Expliquez-vous, je vous en prie.

LA MARQUISE

Ah ! pas du tout ; ce sont vos affaires.

LE COMTE revient près de la marquise et se rasseoit.

Je vous en supplie, marquise ; je vous le demande en grace. Vous êtes la personne du monde dont l’opinion a le plus de prix pour moi.

LA MARQUISE

L’une des personnes, vous voulez dire.

LE COMTE

Non, madame, je dis : la personne ; celle dont l’estime, le sentiment, la…

LA MARQUISE

Ah ! ciel ! vous allez faire une phrase.

LE COMTE

Pas du tout.
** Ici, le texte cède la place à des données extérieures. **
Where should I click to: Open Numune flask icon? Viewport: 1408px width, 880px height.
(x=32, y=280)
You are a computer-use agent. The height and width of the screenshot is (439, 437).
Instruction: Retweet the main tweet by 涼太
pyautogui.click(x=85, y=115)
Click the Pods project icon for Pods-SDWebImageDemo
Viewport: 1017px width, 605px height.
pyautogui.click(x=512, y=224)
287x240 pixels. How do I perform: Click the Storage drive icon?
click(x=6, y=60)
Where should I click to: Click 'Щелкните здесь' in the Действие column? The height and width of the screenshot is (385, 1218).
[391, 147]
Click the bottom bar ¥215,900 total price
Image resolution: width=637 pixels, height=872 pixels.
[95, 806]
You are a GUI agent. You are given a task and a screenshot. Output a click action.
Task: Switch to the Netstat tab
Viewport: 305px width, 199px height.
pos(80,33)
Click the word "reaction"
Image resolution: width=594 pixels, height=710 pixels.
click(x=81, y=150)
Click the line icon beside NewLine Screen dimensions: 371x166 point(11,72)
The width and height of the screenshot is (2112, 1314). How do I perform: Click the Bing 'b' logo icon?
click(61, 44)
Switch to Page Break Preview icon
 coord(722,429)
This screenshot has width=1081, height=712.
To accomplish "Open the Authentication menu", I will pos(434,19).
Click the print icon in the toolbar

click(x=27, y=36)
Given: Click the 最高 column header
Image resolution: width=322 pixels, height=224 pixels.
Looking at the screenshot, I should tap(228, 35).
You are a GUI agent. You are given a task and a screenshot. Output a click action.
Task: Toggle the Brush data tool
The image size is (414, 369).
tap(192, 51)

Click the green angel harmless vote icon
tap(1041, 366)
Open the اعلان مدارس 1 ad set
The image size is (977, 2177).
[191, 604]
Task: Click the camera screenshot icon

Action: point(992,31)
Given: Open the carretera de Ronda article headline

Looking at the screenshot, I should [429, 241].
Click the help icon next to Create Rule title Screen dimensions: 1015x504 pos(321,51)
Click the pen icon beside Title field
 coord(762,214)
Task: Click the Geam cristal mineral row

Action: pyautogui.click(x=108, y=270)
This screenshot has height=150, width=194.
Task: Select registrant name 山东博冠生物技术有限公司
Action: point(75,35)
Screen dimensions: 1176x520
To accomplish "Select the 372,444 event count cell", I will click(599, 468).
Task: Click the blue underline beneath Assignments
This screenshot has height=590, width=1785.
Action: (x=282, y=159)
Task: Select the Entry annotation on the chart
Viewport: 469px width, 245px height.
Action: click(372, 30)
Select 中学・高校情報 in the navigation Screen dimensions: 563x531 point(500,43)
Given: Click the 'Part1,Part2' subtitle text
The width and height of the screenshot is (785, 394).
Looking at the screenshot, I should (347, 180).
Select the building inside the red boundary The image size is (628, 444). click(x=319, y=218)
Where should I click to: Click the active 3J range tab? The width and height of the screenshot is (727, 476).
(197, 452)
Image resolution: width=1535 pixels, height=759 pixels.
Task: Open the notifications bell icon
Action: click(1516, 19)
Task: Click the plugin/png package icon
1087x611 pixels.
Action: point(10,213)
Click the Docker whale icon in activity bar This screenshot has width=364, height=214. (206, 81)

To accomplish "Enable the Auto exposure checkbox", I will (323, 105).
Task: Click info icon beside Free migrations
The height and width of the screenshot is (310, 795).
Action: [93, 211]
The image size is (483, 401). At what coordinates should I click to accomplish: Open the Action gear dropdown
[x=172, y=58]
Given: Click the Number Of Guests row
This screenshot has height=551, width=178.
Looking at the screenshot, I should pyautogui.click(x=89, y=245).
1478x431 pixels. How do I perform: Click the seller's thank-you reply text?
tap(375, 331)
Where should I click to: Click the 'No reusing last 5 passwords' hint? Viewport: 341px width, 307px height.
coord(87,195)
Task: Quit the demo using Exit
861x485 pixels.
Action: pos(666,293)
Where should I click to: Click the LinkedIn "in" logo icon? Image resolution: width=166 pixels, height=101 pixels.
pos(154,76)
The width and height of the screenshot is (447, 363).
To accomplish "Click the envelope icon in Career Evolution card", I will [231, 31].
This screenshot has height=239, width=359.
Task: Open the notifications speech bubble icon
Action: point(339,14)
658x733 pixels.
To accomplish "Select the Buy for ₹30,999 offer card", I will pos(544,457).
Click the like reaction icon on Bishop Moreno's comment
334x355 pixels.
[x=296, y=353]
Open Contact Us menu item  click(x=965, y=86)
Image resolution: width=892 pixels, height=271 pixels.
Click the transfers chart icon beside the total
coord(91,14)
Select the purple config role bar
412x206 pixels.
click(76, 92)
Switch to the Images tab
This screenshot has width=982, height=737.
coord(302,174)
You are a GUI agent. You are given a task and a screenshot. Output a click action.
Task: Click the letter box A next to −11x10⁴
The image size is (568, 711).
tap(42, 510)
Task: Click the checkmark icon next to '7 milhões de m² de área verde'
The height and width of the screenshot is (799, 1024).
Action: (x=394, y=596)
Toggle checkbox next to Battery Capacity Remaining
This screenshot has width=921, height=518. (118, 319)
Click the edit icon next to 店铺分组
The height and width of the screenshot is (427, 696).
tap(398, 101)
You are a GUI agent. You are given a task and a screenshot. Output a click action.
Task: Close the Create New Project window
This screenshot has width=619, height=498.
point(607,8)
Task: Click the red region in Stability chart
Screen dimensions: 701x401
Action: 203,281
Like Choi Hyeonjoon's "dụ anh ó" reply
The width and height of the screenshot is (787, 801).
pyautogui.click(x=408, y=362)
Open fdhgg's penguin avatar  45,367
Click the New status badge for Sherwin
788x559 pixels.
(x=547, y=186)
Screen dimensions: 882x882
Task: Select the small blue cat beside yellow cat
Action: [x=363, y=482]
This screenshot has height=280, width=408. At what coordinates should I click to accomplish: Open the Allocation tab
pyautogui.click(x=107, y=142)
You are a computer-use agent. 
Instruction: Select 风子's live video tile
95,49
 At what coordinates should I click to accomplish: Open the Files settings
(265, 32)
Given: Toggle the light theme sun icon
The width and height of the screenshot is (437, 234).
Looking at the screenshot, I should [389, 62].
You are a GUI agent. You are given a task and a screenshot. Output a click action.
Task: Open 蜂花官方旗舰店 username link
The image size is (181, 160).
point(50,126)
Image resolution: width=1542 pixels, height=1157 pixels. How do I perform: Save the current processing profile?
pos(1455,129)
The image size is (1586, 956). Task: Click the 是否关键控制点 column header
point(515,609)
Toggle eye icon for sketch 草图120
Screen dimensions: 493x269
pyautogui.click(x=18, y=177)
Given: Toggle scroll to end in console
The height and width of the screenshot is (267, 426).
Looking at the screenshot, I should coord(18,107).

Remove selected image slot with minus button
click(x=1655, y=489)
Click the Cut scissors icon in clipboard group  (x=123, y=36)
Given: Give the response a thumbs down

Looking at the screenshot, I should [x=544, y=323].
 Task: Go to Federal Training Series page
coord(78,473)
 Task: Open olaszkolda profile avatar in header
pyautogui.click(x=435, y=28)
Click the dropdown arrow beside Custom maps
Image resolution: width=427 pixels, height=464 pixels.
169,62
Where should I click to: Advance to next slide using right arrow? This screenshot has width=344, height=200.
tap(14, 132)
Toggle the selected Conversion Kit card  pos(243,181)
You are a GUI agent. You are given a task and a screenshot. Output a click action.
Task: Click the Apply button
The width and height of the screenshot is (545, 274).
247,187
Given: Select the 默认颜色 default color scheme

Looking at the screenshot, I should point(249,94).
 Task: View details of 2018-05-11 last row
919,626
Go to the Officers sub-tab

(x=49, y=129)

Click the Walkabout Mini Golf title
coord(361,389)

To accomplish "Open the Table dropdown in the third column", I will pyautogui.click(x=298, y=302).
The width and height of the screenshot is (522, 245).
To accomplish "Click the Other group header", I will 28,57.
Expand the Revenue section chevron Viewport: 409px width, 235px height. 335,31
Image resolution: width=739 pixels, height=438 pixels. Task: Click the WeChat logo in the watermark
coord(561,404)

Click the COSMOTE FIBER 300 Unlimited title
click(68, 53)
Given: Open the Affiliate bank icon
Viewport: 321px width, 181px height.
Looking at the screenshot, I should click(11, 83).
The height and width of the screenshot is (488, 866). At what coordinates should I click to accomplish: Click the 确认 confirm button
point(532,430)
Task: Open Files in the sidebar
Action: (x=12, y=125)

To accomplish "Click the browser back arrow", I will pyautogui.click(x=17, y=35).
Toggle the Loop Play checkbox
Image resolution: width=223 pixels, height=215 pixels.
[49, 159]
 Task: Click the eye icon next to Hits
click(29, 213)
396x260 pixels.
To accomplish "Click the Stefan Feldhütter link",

Si vous ne voyez rien, c’est qu’apparemment vous ne voulez rien voir.

LA MARQUISE

Voir quoi ?

LE COMTE

Cela s’entend de reste.

LA MARQUISE

Je n’entends que ce qu’on me dit, et encore pas des deux oreilles.

LE COMTE

Vous riez de tout ; mais, sincèrement, serait-il possible que depuis un an, vous voyant presque tous les jours, faite comme vous êtes, avec votre esprit, votre grâce et votre beauté…

LA MARQUISE

Mais, mon Dieu ! c’est bien pis qu’une phrase, c’est une déclaration que vous me fabriquez là. Avertissez au moins : est-ce une déclaration ou un compliment de bonne année ?

LE COMTE

Et si c’était une déclaration ?

LA MARQUISE

Oh ! c’est que je n’en veux pas ce matin. Je vous ai dit que j’allais au bal, je suis exposée à en entendre ce soir ; ma santé ne me permet pas ces choses-là deux fois par jour.